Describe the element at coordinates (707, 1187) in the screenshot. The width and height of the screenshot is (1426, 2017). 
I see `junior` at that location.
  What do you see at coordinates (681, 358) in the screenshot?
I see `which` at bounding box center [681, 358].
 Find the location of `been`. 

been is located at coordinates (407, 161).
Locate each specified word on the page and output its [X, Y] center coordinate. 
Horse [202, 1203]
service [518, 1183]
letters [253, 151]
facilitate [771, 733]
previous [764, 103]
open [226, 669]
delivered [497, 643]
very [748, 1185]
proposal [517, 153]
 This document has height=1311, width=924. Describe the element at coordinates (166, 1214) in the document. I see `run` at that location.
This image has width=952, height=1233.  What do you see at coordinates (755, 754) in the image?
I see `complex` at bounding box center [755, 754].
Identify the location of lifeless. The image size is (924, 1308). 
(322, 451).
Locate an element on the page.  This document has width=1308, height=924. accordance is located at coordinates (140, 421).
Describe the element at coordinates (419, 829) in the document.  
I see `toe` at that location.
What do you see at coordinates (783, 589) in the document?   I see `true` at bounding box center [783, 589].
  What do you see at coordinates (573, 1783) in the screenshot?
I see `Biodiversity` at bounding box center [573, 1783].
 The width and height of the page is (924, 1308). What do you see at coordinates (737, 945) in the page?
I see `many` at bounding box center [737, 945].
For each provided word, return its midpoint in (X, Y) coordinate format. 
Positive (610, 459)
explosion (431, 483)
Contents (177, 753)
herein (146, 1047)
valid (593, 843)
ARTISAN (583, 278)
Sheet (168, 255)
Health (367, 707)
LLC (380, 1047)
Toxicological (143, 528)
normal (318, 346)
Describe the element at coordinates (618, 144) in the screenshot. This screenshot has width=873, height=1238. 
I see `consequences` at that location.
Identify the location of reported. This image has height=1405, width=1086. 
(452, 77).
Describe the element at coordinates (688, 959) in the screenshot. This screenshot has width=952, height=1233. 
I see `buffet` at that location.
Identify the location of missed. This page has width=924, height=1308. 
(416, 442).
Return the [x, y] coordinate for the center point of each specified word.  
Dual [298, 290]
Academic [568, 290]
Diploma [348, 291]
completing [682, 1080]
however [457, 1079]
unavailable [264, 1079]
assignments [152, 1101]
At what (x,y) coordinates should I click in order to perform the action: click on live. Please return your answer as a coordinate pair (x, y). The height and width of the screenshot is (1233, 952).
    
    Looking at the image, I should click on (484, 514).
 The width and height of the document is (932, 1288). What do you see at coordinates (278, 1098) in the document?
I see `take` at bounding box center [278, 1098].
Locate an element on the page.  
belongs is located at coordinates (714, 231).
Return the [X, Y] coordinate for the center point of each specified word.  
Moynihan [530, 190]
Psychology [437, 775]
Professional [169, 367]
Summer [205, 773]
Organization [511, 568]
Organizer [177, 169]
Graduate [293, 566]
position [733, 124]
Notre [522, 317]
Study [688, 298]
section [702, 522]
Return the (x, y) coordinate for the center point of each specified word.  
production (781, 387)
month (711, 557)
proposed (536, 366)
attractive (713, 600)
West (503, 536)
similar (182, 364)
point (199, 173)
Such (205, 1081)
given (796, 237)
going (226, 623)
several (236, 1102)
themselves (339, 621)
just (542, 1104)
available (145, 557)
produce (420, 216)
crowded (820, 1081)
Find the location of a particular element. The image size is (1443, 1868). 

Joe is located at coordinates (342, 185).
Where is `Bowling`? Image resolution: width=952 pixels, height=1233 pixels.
---
• **SET EXERCISE**: Copy out every one of the items above line for line, with no changes.

• **REPLY TO THE EXERCISE**:
Describe the element at coordinates (707, 1187) in the screenshot. The width and height of the screenshot is (1426, 2017). 
I see `junior` at that location.
  What do you see at coordinates (681, 358) in the screenshot?
I see `which` at bounding box center [681, 358].
 Find the location of `been`. 

been is located at coordinates (407, 161).
Locate each specified word on the page and output its [X, Y] center coordinate. 
Horse [202, 1203]
service [518, 1183]
letters [253, 151]
facilitate [771, 733]
previous [764, 103]
open [226, 669]
delivered [497, 643]
very [748, 1185]
proposal [517, 153]
 This document has height=1311, width=924. Describe the element at coordinates (166, 1214) in the document. I see `run` at that location.
This image has width=952, height=1233.  What do you see at coordinates (755, 754) in the image?
I see `complex` at bounding box center [755, 754].
Identify the location of lifeless. The image size is (924, 1308). 
(322, 451).
Locate an element on the page.  This document has width=1308, height=924. accordance is located at coordinates (140, 421).
Describe the element at coordinates (419, 829) in the document.  
I see `toe` at that location.
What do you see at coordinates (783, 589) in the document?   I see `true` at bounding box center [783, 589].
  What do you see at coordinates (573, 1783) in the screenshot?
I see `Biodiversity` at bounding box center [573, 1783].
 The width and height of the page is (924, 1308). What do you see at coordinates (737, 945) in the page?
I see `many` at bounding box center [737, 945].
For each provided word, return its midpoint in (X, Y) coordinate format. 
Positive (610, 459)
explosion (431, 483)
Contents (177, 753)
herein (146, 1047)
valid (593, 843)
ARTISAN (583, 278)
Sheet (168, 255)
Health (367, 707)
LLC (380, 1047)
Toxicological (143, 528)
normal (318, 346)
Describe the element at coordinates (618, 144) in the screenshot. This screenshot has width=873, height=1238. 
I see `consequences` at that location.
Identify the location of reported. This image has height=1405, width=1086. 
(452, 77).
Describe the element at coordinates (688, 959) in the screenshot. This screenshot has width=952, height=1233. 
I see `buffet` at that location.
Identify the location of missed. This page has width=924, height=1308. 
(416, 442).
Return the [x, y] coordinate for the center point of each specified word.  
Dual [298, 290]
Academic [568, 290]
Diploma [348, 291]
completing [682, 1080]
however [457, 1079]
unavailable [264, 1079]
assignments [152, 1101]
At what (x,y) coordinates should I click in order to perform the action: click on live. Please return your answer as a coordinate pair (x, y). The height and width of the screenshot is (1233, 952).
    
    Looking at the image, I should click on (484, 514).
 The width and height of the document is (932, 1288). What do you see at coordinates (278, 1098) in the document?
I see `take` at bounding box center [278, 1098].
Locate an element on the page.  
belongs is located at coordinates (714, 231).
Return the [X, Y] coordinate for the center point of each specified word.  
Moynihan [530, 190]
Psychology [437, 775]
Professional [169, 367]
Summer [205, 773]
Organization [511, 568]
Organizer [177, 169]
Graduate [293, 566]
position [733, 124]
Notre [522, 317]
Study [688, 298]
section [702, 522]
Return the (x, y) coordinate for the center point of each specified word.  
production (781, 387)
month (711, 557)
proposed (536, 366)
attractive (713, 600)
West (503, 536)
similar (182, 364)
point (199, 173)
Such (205, 1081)
given (796, 237)
going (226, 623)
several (236, 1102)
themselves (339, 621)
just (542, 1104)
available (145, 557)
produce (420, 216)
crowded (820, 1081)
Find the location of a particular element. The image size is (1443, 1868). 

Joe is located at coordinates (342, 185).
Where is `Bowling`? Image resolution: width=952 pixels, height=1233 pixels.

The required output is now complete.